For many speakers in America, Wales, and England outside the southeast, commA and STRUT are not felt to be different vowels at all – though such speakers may differentiate an equal and unequal by means of stress. This is true of “educated Northerners” like me, and I suspect it lies behind the wide STRUT-variability of CNN’s weather anchor Jenny Harrison, born in Stratford-on-Avon:

Then there’s the ə/ʌ STRUT-variability of the Anglo-American pop-rock music through which many people around the world get most of their exposure to native English:

So, with all the variability across commA, NURSE, GOAT and STRUT, how do we follow Daniel Jones in attending to the needs of the general learner? What guidance can be offered to “Dummies” – in the sense of Wiley’s book series – the vast population of English learners who want phonetic help but not the fine detail which is the domain of specialists?

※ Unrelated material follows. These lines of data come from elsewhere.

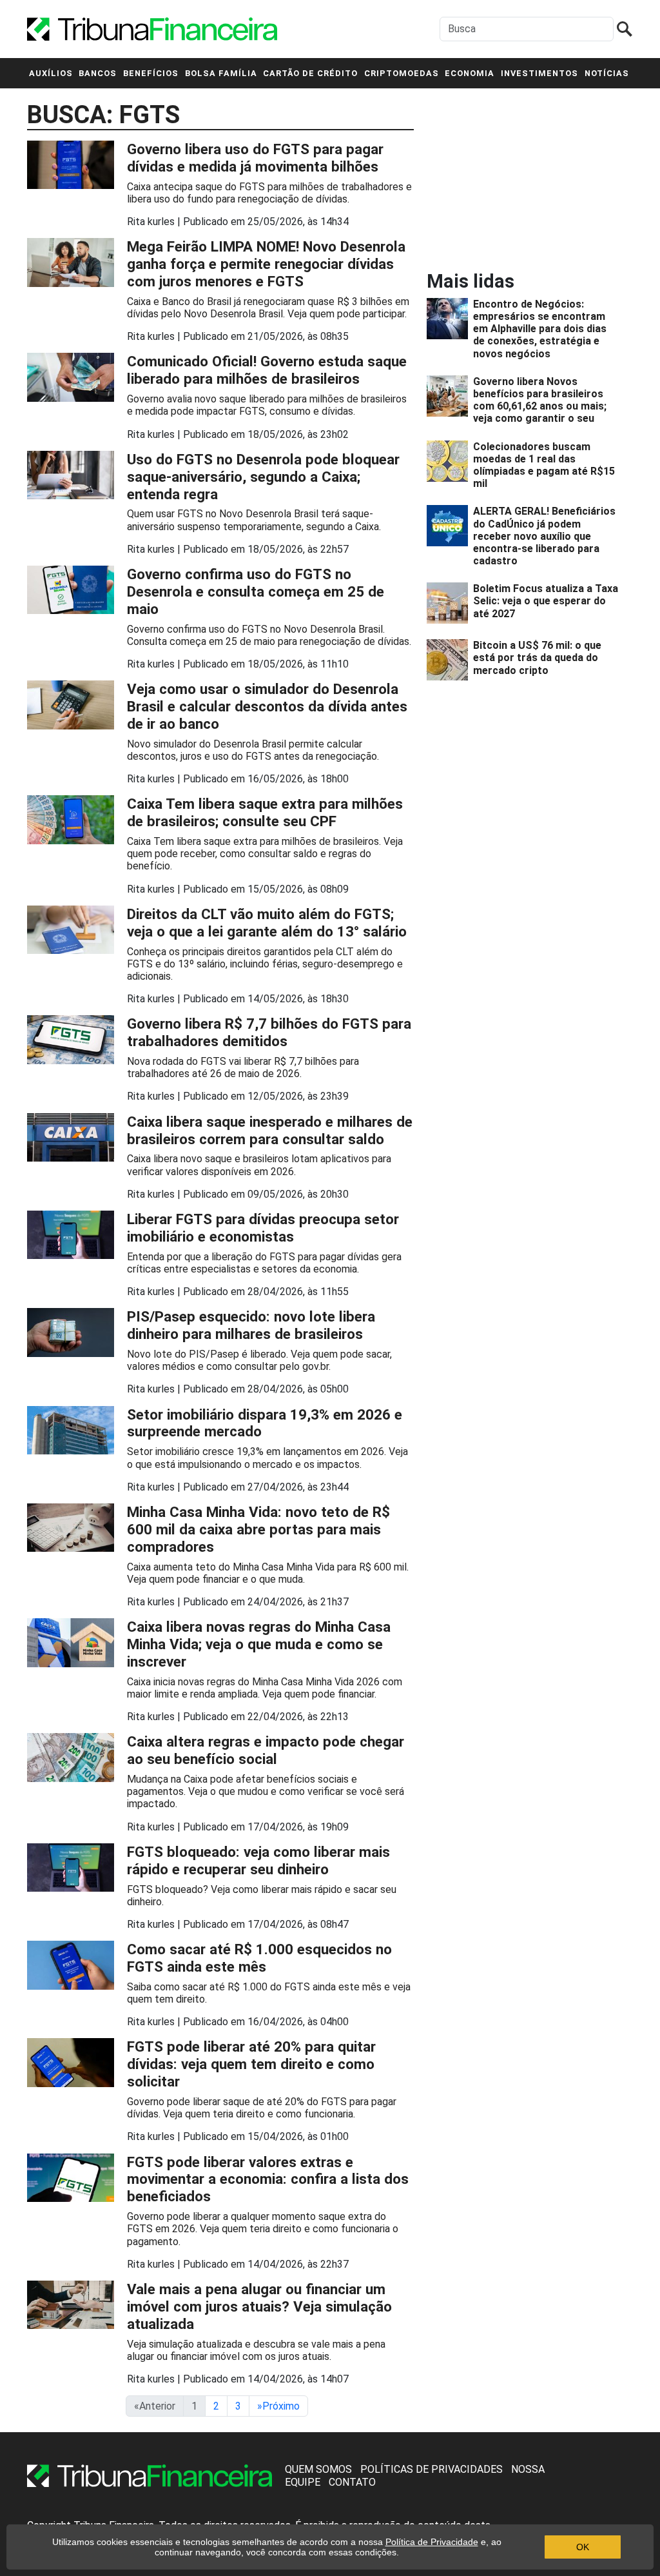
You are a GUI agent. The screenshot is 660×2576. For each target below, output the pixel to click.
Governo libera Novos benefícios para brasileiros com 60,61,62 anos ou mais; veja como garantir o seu (540, 400)
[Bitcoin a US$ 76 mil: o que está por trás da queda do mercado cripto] (450, 659)
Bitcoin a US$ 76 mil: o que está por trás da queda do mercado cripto (537, 657)
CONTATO (352, 2482)
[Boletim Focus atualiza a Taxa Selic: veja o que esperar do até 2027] (450, 603)
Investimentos (539, 73)
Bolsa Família (221, 73)
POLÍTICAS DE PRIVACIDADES (431, 2469)
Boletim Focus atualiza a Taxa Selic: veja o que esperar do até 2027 (545, 600)
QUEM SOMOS (318, 2469)
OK (582, 2547)
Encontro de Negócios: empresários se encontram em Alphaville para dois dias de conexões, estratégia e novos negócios (540, 329)
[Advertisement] (523, 179)
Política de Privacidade (431, 2542)
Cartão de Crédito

My basic philosophy is to teach the simplest system consistent with sounding native. So my advice to Dummies for commA, NURSE, GOAT and STRUT is to use ə in all of them: comm[ə], n[əː]s, g[əw]t and str[ə]t.

Like Jones, I teach English schwa as a somewhat lowered mid central vowel. To sound native, foreigners need to learn this vowel and be able to stress it and (for SSB) to lengthen it. And it must be kept distinct from both TRAP and PALM/START. This is not easy for most learners: happy is the English teacher whose foreign students have all mastered three qualities to differentiate Sam, psalm and sum/some. To insist on a fourth quality which has minimal functional value, and which is not necessary to sound standardly native, is in my opinion unnecessary for most learners.

Of course for more advanced students, or for actors aiming at a specific dialect, we can and should cover the “footnote” details: for example, that some speakers have a more open/back vowel in NURSE, or in GOAT, or in stressed STRUT syllables especially under emphasis. But, for Dummies, all four lexical sets can be treated as containing ə.